Monitor your Lambda function and get notified with AWS Chatbot

AWS Lambda is a serverless compute service that helps you run code without provisioning or managing hardware. You can run AWS Lambda function to execute a code in response to triggers such as changes in data or system state. For example, you can use Amazon S3 to trigger AWS Lambda to process data immediately after an upload. By combining AWS Lambda with other AWS services, developers can build powerful web applications that automatically scale up and down and run in a highly available configuration. Due to its transitory nature and handiness, Lambda has become a popular and integral part of many solutions or architectures. Lambda can have execution failures due to failure in logic or condition in the code or connectivity issue with other services. Such failures in Lambda function can have a significant impact on the overall workflow and architecture.

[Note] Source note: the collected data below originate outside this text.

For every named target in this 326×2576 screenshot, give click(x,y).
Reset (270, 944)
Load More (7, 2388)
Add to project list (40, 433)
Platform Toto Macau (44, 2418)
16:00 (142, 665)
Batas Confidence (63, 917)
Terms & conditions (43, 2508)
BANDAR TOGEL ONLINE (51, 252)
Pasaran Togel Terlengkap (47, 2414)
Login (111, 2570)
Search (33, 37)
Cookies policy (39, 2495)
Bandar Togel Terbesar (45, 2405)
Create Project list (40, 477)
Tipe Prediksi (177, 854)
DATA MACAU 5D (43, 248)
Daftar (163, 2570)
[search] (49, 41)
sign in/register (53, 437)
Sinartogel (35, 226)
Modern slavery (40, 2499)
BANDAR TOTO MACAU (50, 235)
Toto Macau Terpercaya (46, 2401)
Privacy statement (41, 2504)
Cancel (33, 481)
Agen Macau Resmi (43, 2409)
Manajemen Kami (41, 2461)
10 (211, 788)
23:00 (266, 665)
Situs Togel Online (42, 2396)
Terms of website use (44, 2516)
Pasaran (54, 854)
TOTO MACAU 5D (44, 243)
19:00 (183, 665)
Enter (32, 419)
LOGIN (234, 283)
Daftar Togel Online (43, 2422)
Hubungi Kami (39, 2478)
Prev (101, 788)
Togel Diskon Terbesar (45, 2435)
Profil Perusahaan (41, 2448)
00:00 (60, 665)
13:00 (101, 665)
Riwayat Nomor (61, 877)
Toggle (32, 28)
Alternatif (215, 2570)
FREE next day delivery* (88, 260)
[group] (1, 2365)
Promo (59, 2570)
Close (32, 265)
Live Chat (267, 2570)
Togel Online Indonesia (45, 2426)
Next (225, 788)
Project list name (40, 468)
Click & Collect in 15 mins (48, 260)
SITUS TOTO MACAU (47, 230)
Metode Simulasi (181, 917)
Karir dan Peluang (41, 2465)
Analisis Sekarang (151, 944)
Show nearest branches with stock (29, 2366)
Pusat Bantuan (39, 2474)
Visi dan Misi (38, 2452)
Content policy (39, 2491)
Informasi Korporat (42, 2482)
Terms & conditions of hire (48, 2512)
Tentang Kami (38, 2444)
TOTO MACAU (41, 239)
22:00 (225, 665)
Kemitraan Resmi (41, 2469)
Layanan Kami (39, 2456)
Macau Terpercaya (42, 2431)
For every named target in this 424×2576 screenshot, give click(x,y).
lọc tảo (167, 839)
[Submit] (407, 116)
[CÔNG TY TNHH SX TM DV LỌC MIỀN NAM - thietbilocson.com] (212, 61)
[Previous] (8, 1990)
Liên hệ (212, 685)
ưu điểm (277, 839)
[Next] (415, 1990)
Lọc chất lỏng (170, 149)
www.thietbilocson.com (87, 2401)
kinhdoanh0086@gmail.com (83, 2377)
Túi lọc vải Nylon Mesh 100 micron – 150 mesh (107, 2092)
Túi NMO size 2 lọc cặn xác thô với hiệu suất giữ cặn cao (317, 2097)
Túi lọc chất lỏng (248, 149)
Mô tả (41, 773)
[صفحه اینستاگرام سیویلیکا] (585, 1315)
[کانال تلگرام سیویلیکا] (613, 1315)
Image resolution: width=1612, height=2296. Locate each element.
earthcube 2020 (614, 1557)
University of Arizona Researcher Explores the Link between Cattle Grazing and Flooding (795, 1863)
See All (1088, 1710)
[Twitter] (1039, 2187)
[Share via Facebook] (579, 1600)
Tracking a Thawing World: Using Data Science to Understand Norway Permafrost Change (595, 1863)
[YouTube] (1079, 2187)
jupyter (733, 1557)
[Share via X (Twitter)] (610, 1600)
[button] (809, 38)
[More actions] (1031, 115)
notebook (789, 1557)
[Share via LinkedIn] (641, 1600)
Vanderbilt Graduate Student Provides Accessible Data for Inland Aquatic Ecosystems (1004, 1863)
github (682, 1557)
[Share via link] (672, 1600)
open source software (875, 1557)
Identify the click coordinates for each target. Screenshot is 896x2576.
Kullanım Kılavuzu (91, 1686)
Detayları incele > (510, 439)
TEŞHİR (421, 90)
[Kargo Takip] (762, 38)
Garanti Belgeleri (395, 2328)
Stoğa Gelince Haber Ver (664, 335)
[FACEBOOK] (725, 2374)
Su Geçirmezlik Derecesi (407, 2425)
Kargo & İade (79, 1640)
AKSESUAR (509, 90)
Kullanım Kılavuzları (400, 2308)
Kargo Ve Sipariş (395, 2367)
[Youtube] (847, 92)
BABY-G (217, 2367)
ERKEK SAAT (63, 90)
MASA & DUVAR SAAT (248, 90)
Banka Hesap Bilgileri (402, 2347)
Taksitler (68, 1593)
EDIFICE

In this blog post, we describe the process of setting up notifications in Slack using AWS Chatbot to notify you in case of failures of Lambda. AWS chatbot helps you get notification in real time in slack or chime and also enables you to respond swiftly by issuing commands in your slack channel itself.

We don’t describe a comprehensive monitoring solution for Lambda in this blog post. You can visit here to learn details on holistic monitoring of AWS Lambda. Instead, we focus here on catching and notifying Lambda failures quickly on Slack. This solution also allows you to onboard Lambda functions for monitoring based on their tags in a specified AWS account and region.

Lambda functions are well integrated with CloudWatch. You can see runtime logs plus metrics such as number of invocations, duration, error count, and more. With these metrics you can monitor the state and health of your Lambda code and increase the availability of its executions. Here we focus only on the error count metric for lambda to catch its failures.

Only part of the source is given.